Transposing Data in Microsoft Access Tables
by
Luke Chung, President of
FMS Inc.
Sample Database:
transpose.zip (30 K)
The ability to analyze data in Access is a fundamental skill that all
developers must master. The better you are at organizing your data and
knowing how to analyze it, the easier your application development will
be. There are lots of ways to analyze data and different techniques must
be used depending on your goal.
One of the early challenges is transforming
non-normalized data so that you can easily analyze and
maintain it over time.
There are lots of articles and books on data normalization. They
usually scare people including me. I am not going to get into a
theoretical discussion of the pros and cons of data normalization
levels. Basically, it comes down to this: how to store and retrieve data
efficiently. This differs depending on the database used, so the more
you understand how to manipulate data in Access, the more obvious the
way you should store data in tables and fields.

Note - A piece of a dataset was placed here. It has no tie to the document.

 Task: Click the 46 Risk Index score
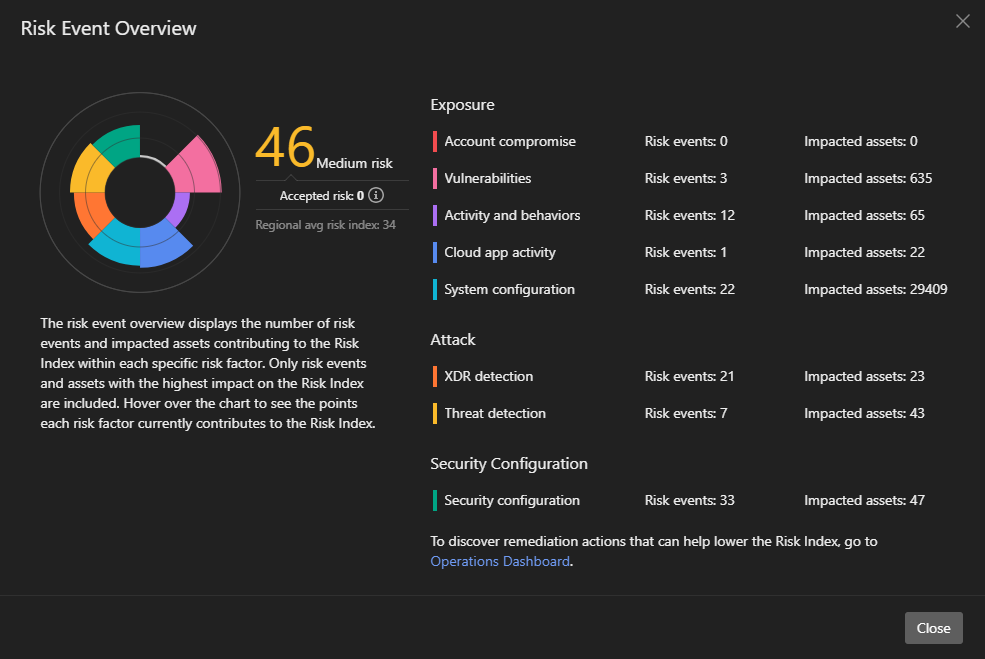285,148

A primary goal of good database design is to make sure your data can
be easily maintained over time. Databases are great at managing more
records. They are terrible if fields need to be added since all its
queries, forms, reports, and code are field dependent.
Data normalization is a particularly difficult concept for
spreadsheet experts. Having been a spreadsheet developer prior to using
databases, I sympathize with those struggling to make the transition.
The main reason you’re using a database rather than a spreadsheet is
probably because you have so much data you can’t manage it properly in
Excel. The fundamental advantage of a database is that it allows your
data to grow without causing other problems. The big disaster in most
spreadsheets is the need to add new columns or worksheets (for new
years, products, etc.) which cause massive rewrites of formulas and
macros that are difficult to debug and test thoroughly. Been there.
Designed properly, databases let your data grow over time without
affecting your queries or reports, but you need to structure your data so your database takes advantage of this. How you
store your data is totally different from how you show it. So, stop
creating fields for each month, quarter or year, and start storing dates
as a field. You’ll be glad you did it:

Non-Normalized
"Spreadsheet" Data

Normalized Data
Both tables in the example above contain the same data, but they are
distinctly different. Notice how the normalized table lets you easily
add more records (years) without forcing a restructuring of the table.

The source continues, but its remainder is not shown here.